From: Scott Kaplan <sfkaplan@cs.amherst.edu>
To: Rik van Riel <riel@conectiva.com.br>
Cc: Andrew Morton <akpm@zip.com.au>, Christoph Hellwig <hch@lst.de>,
torvalds@transmeta.com, linux-mm@kvack.org
Subject: Re: [RFC] start_aggressive_readahead
Date: Mon, 29 Jul 2002 11:24:07 -0400 [thread overview]
Message-ID: <397881C8-A307-11D6-A4C0-000393829FA4@cs.amherst.edu> (raw)
In-Reply-To: <Pine.LNX.4.44L.0207282355130.3086-100000@imladris.surriel.com>
-----BEGIN PGP SIGNED MESSAGE-----
Hash: SHA1
On Sunday, July 28, 2002, at 11:05 PM, Rik van Riel wrote:
> My experience with 300 ftp clients pulling a collective 40 Mbit/s
> suggests otherwise.
>
> About 70% of the clients were on modem speed and the other 30% of
> the clients were on widely variable higher speeds.
>
> Since a disk seek + read is about 10ms, the absolute maximum
> number of seeks that can be done is 100 a second and the minimum
> amount of time between disk seeks for one stream should be about
> 3 seconds.
This is a very interesting example of some real (and important) reference
behavior that must be understood to be handled well. In the context of
this thread of discussion, this case is substantially different from your
original comment on read-ahead for ``linear file I/O''.
Just as a refresher for myself and anyone else that needs it: I claimed
that linear file I/O was a case in which read-ahead blocks should not be
cached for long before they would either be used or evicted from lack of
use. (That is, they should be placed nearer to the end of the LRU
ordering.) The claim was based on the observation that sequential file
traversal is a very good case for read-ahead, where the read-ahead blocks
are very likely to be used very soon.
What's important about this example is that, due to the whole system
workload and the disparate connection speeds of the ftp clients, it is
*NOT* a typical case of linear file I/O. In fact, what's odd about it is
that block `i' of a file will be read, and for slower connections, block `
i+1' will *not* be used for some time, since reading block `i' will take a
while. In other words, the interleaved reference behavior from all of
these ftp downloads makes the prediction that block `i+1' will be used
soon a weaker prediction. It is very likely to be used, yes, but not so
soon in many cases due to the other files being read and referenced.

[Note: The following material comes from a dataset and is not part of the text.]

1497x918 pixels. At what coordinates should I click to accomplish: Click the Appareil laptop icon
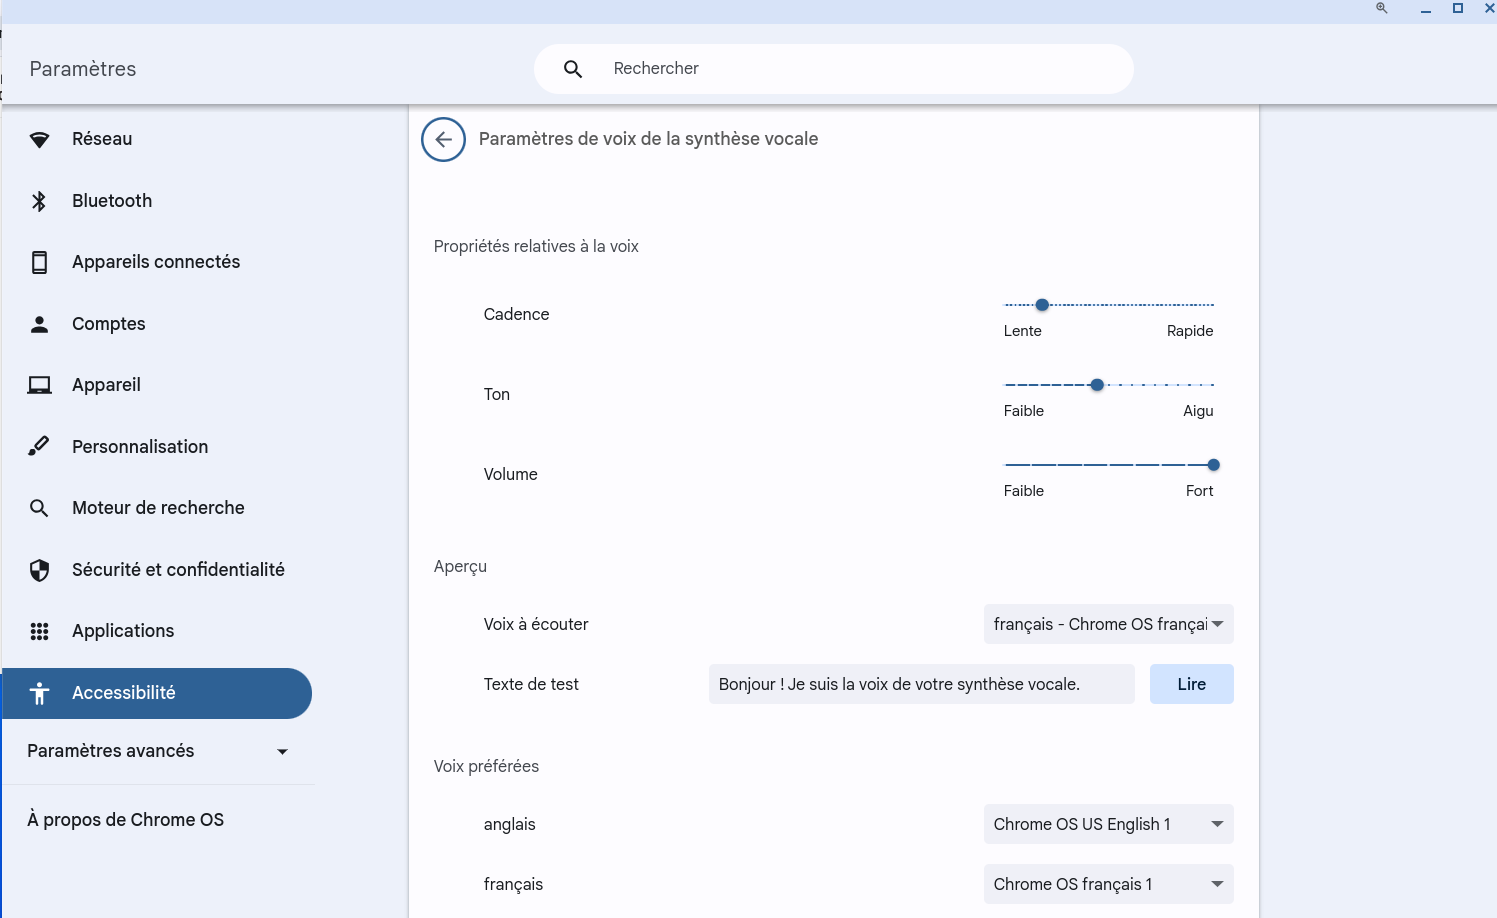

Because the soonness of use is weak, we do indeed want to cache the
read-ahead pages for longer. (That is, I agree that for this example,
read-ahead pages should go into the active list.) Caching read-ahead
pages for longer, though, displaces more used pages, forcing them to be
evicted sooner then they would have been without the aggressive read-ahead
caching. Critically, for *this* workload, that's probably just fine.
Assuming that different files are being downloaded by different ftp
clients, after reading and referencing a block, it's probably worth little
to cache it in case of re-use for very long. In other words, among the
referenced pages, those near the end of the LRU ordering are referenced
rarely. The competition between read-ahead pages and less recently used
referenced pages is lopsided in favor of the read-ahead pages. But that
is only a consequence of reference pattern for *this specific workload* --
it may not be true for other workloads.
Incidentally, this is all just mental masturbation until someone actually
records and measures the reference behavior from this kind of workload.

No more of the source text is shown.